Au moment où il s’engageait dans la forêt d’aiguilles rocheuses qui se dressait entre la grande faille et les toits des constructions, il s’était rendu compte qu’il ressentait une agréable chaleur malgré le vent froid. Une fourrure à la fois épaisse et légère lui recouvrait le torse, les épaules et le haut des bras. S’il n’y avait pas prêté attention jusqu’alors, c’était qu’il avait l’impression de la porter depuis toujours, qu’elle était presque devenue une seconde peau. Puis il avait établi la relation entre la couleur rougeâtre de cet étrange vêtement et la disparition de son sauveteur, et il s’était aperçu que la créature, utilisant sa formidable souplesse, s’était enroulée autour de lui pendant son sommeil.

Son premier réflexe avait été de vouloir s’en débarrasser. Il avait tiré sur un bout de la fourrure pour la décoller de sa peau. La créature n’avait pas opposé de résistance active, elle s’était seulement étalée un peu plus, comme une masse liquide, regagnant d’un côté l’espace qu’elle perdait de l’autre. Elle aurait sans doute fini par céder après avoir épuisé ses capacités d’extensibilité, mais, frigorifié par les effleurements glacés de la bise, Orchéron avait changé d’avis. Le froid n’était pas la seule raison de son revirement : la créature le maintenait dans un cocon chaud et doux qu’il n’avait pas envie de quitter. D’elle émanait une odeur entêtante aux effets enivrants, euphorisants.

La nuit était tombée quand, après avoir franchi un plateau jonché de rochers translucides, il avait atteint les premières constructions. Il en avait visité plusieurs et, à sa grande déception, avait constaté qu’elles étaient vides et que leurs occupants les avaient désertées depuis bien longtemps. Leur forme, leur agencement symétrique, leur état de conservation, l’étrangeté qui se dégageait de l’ensemble lui avaient donné à penser qu’elles n’avaient pas été conçues par des êtres humains. Puis des images l’avaient traversé, fugitives, incohérentes, comme des bribes d’un passé qui ne lui appartenaient pas. Une vie intense, tumultueuse, s’était écoulée entre ces façades obliques, des cris, des rires et des chants avaient retenti, le bonheur avait régné jusqu’aux jours sombres, jusqu’au déferlement des forces de destruction.

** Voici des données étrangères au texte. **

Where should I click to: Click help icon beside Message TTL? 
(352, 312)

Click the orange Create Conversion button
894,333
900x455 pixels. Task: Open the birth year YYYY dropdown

Il était arrivé sur une place circulaire et avait aperçu une silhouette claire – bien humaine à première vue – qui se dirigeait vers la porte d’une construction.

« Qui es-tu et qu’est-ce que tu fais là ? »

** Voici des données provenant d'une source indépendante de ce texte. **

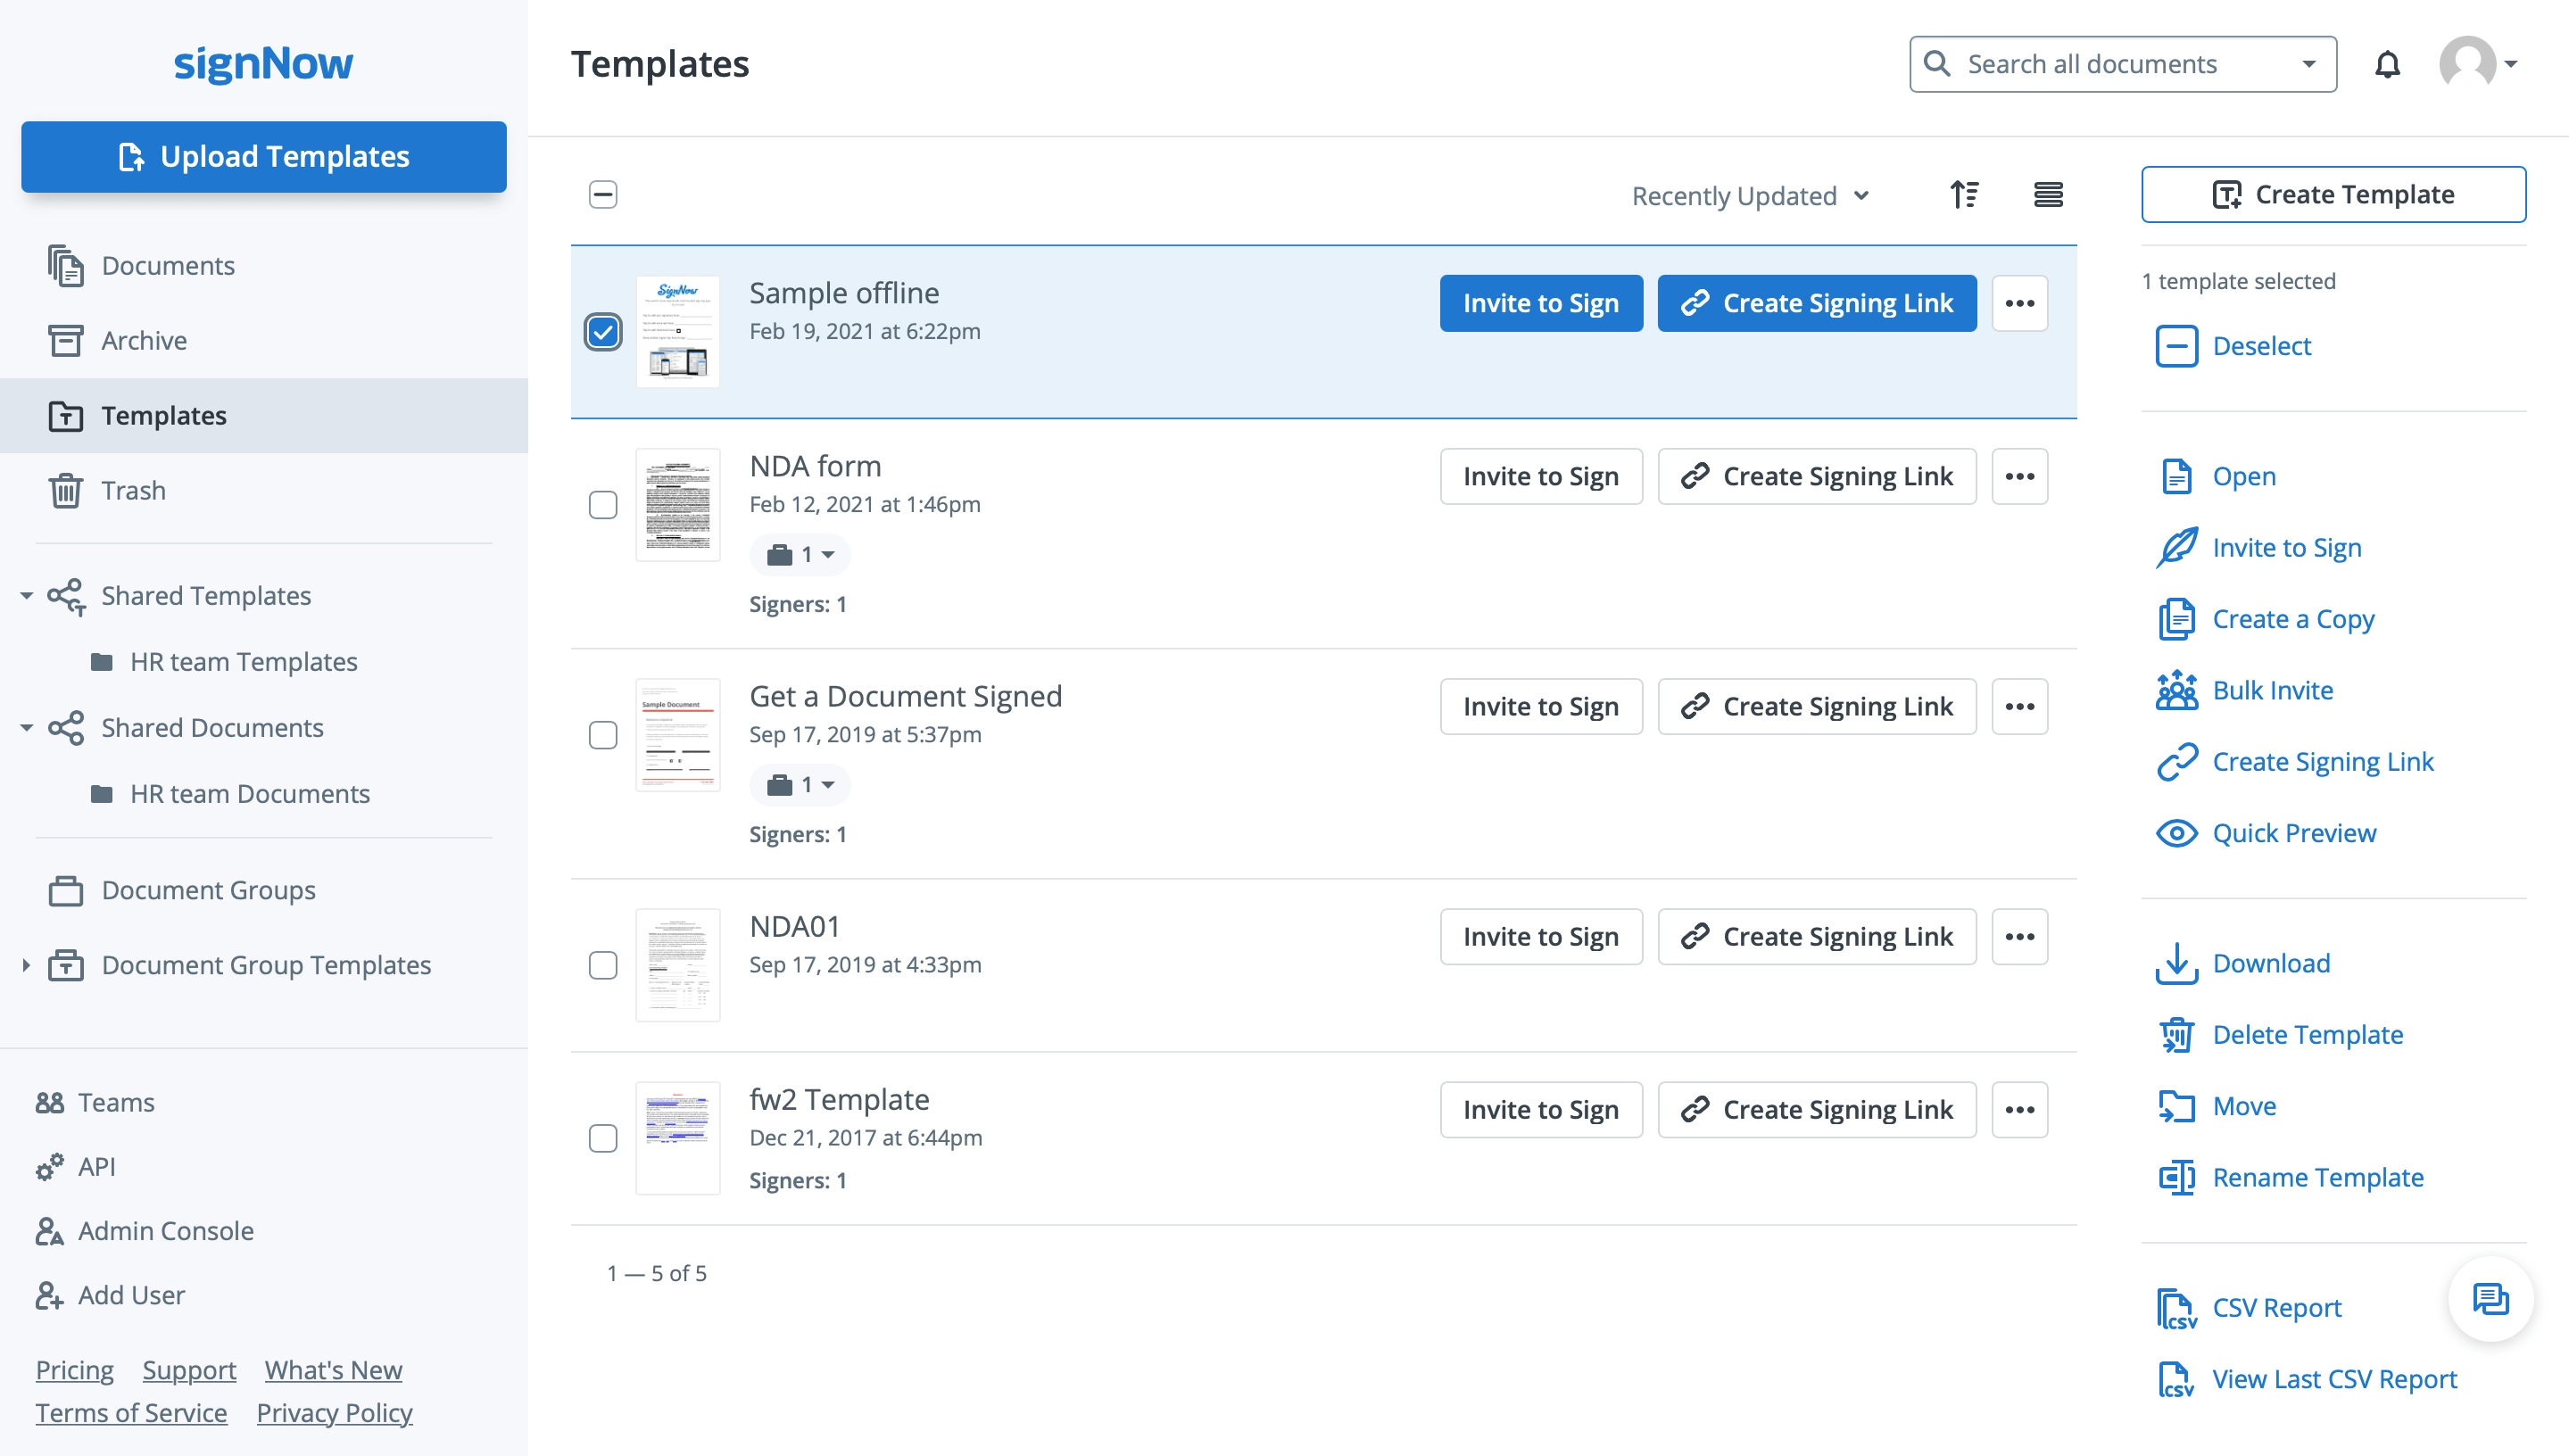This screenshot has height=1456, width=2569.
Task: Open the HR team Templates shared folder
Action: coord(245,660)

La jeune femme, toujours recroquevillée sur elle-même, ne répondit pas. Orchéron se dit qu’il lui apparaissait probablement comme un épouvantail à nanzier avec une créature sur le dos, ses cheveux sales et sa barbe mal taillée.

« Est-ce que tu comprends et tu parles ma langue ? demanda-t-il d’une voix un peu moins bourrue.

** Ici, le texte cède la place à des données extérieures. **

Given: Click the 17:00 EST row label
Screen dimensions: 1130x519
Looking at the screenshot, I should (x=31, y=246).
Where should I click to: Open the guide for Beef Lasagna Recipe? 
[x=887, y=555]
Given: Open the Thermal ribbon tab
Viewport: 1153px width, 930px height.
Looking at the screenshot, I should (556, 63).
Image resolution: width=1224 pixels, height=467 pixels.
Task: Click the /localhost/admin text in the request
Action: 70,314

— Je pourrais vous poser les mêmes questions, répondit-elle entre ses lèvres crispées. Qui êtes-vous et qu’est-ce que vous faites là ? Et je sais déjà que vous parlez ma langue. »

Il fut partagé entre deux sentiments, la joie de pouvoir communiquer avec elle et le dépit engendré par la sécheresse de son ton.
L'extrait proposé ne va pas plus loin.